### Brano fornito
Quasi fosse un’apertura ulteriore, un «sequel» per i nomi e temi ricorrenti con il disco che l’ha preceduto: Altre latitudini che, in incidenza sull’attualità, contiene anche ’na stella che riascoltata a pochi giorni dalla scomparsa del suo autore, Fausto Mesolella, non fa che allargare la commozione di aver perso un altro componente di quella grande e magnifica famiglia della canzone italiana, meno considerata e tenuta sotto l’occhio imperscrutabile dei media ed invece esaltata ed approfondita dal senso dell’ascolto. Infatti, proprio l’ascolto senza soluzione di continuità del Tutto Testa iscrive il cantautore in una linea ben precisa, geograficamente trasversale, accomunata dalla passione, qualche volta smodata, per la musica popolare del ‘900.

Musica europea, brasiliana, d’importazione jazz, più del periodo aureo che delle tante avanguardie, dialettale con tutti i distinguo del caso che parte, stretta all’osso, da Paolo Conte attraversa Fossati, la «famiglia» degli Avion Travel ed arriva a Capossela, trovando ultime consonanze ed è opinione personale con le canzoni-racconto di Brunori sas.

### Esercizi da svolgere
A – Ricopia dal brano fornito il passo che comincia con "Musica europea, brasiliana, d’importazione" e prosegue fino a "di Brunori sas.".
B – Secondo il brano fornito, perché riascoltare ’na stella accresce la commozione? Rispondi in una, due o tre frasi.

### Materiale fornito
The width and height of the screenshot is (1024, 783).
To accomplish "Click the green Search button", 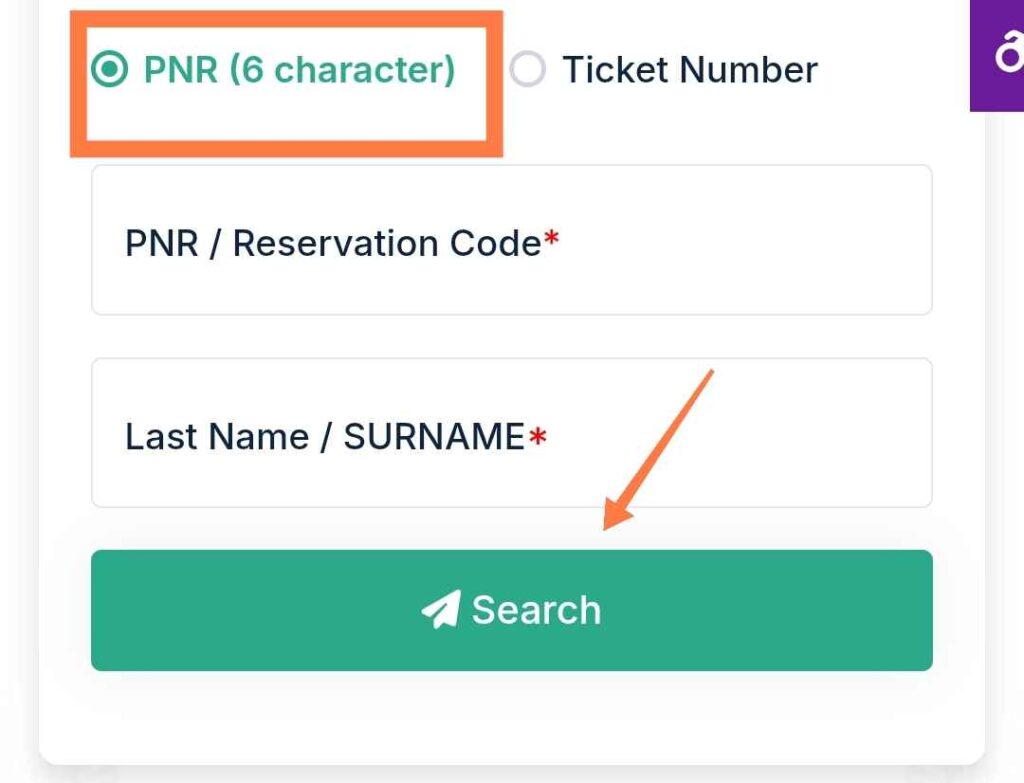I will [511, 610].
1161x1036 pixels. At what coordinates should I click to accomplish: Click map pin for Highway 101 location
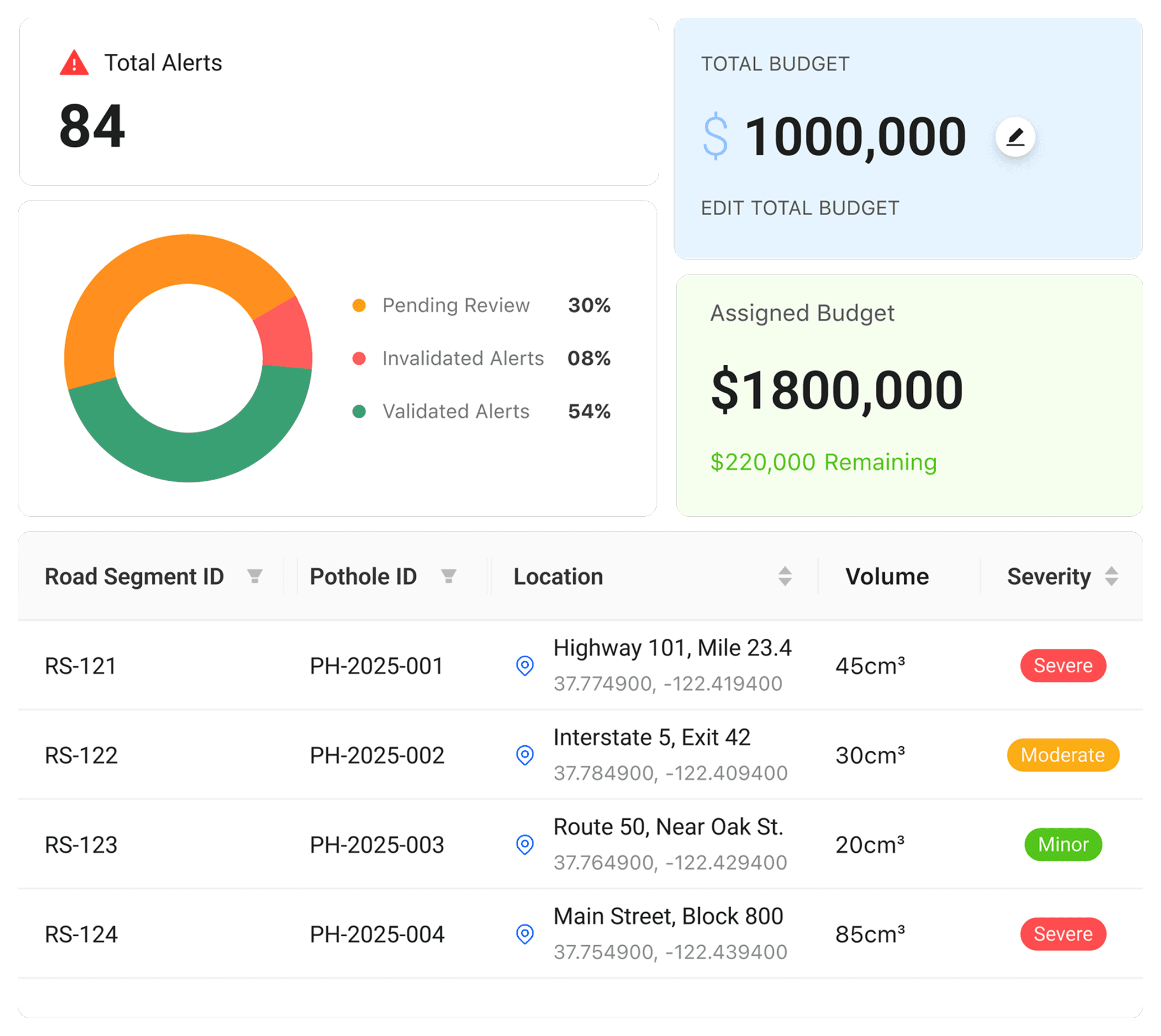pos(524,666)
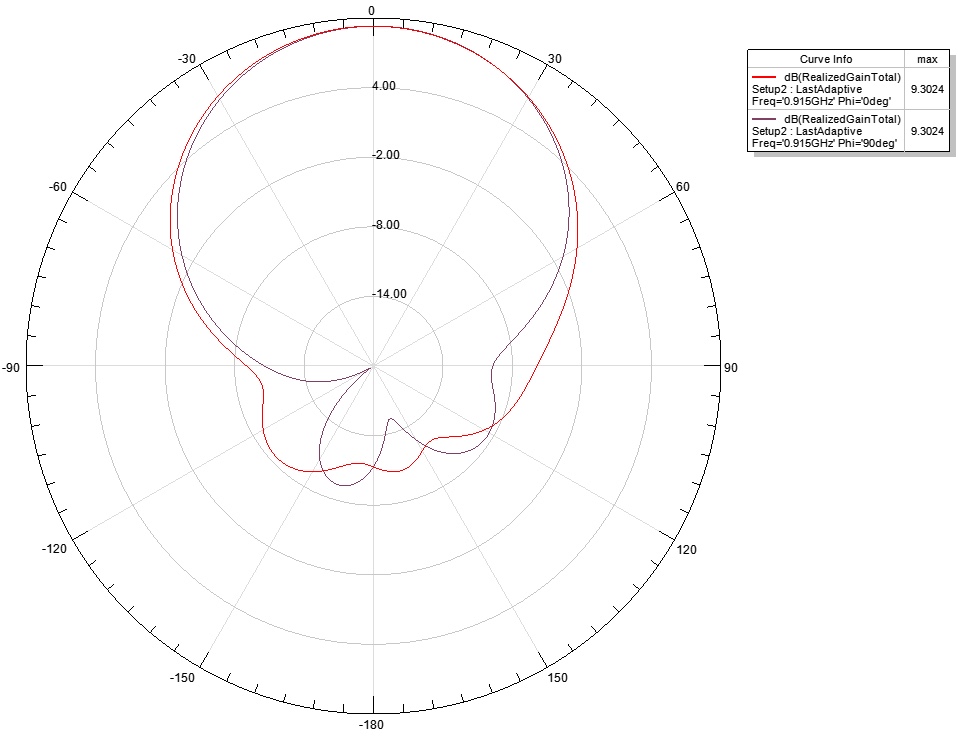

### Risposte per esercizio
A –
Musica europea, brasiliana, d’importazione jazz, più del periodo aureo che delle tante avanguardie, dialettale con tutti i distinguo del caso che parte, stretta all’osso, da Paolo Conte attraversa Fossati, la «famiglia» degli Avion Travel ed arriva a Capossela, trovando ultime consonanze ed è opinione personale con le canzoni-racconto di Brunori sas.

B – La canzone viene riascoltata a pochi giorni dalla scomparsa del suo autore, Fausto Mesolella. Questo allarga la commozione per aver perso un altro componente della grande famiglia della canzone italiana, poco considerata dai media ma esaltata dall'ascolto.